In happy news for architecture-lovers, the Skyscraper Museum in Battery Park City — which was closed for 16 months — will reopen at 39 Battery Place on July 15. Even better, admission will be free through January of 2022. (Timed entry reservations required, http://www.skyscraper.org.)

Museum director Carole Willis said the free admission was made possible by support from Turner Construction, AECOM Tishman, DeSimone Consulting Engineers, Kohn Pedersen Fox, the Feil Family Foundation and Thornton Tomasetti.

The first exhibition, Supertall!, should be a crowd-pleaser with models, images and histories of 58 of the world’s loftiest buildings, all taller than the Empire State Building.

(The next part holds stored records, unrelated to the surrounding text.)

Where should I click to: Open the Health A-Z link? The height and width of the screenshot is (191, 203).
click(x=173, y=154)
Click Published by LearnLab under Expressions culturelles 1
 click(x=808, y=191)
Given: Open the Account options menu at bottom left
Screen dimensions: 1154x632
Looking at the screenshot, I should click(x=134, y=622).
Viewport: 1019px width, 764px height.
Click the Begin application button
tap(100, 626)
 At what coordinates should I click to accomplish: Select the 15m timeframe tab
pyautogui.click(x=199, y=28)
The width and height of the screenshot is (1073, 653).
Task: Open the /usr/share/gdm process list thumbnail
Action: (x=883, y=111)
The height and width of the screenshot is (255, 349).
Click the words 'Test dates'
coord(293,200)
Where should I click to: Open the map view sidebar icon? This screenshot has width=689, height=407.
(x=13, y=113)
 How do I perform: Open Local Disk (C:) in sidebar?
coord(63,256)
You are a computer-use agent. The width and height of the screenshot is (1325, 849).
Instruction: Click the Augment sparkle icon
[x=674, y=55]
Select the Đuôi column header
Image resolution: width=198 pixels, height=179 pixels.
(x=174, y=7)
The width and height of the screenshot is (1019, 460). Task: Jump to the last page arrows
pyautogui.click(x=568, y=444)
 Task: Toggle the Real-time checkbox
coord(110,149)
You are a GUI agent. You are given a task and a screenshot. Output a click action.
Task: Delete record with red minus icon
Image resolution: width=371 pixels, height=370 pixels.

Popular contemporary Mexican restaurant Fonda will launch its third city location at 139 Duane St., formerly home to two other eateries, long-lived Blaue Gans and one-year-wonder Savida. The long-term lease for 4,388 square feet includes nearly 2,400 square feet on the ground floor with 25 feet of sidewalk frontage.

Fonda has tapped architect Enrique Norten to design the restaurant, which plans to open by the end of the year.

Newmark’s Andrew Stern and Mai Shachi repped landlord Madison Realty. Buchbinder & Warren’s Daniel Rodriguez Sains acted for Fonda.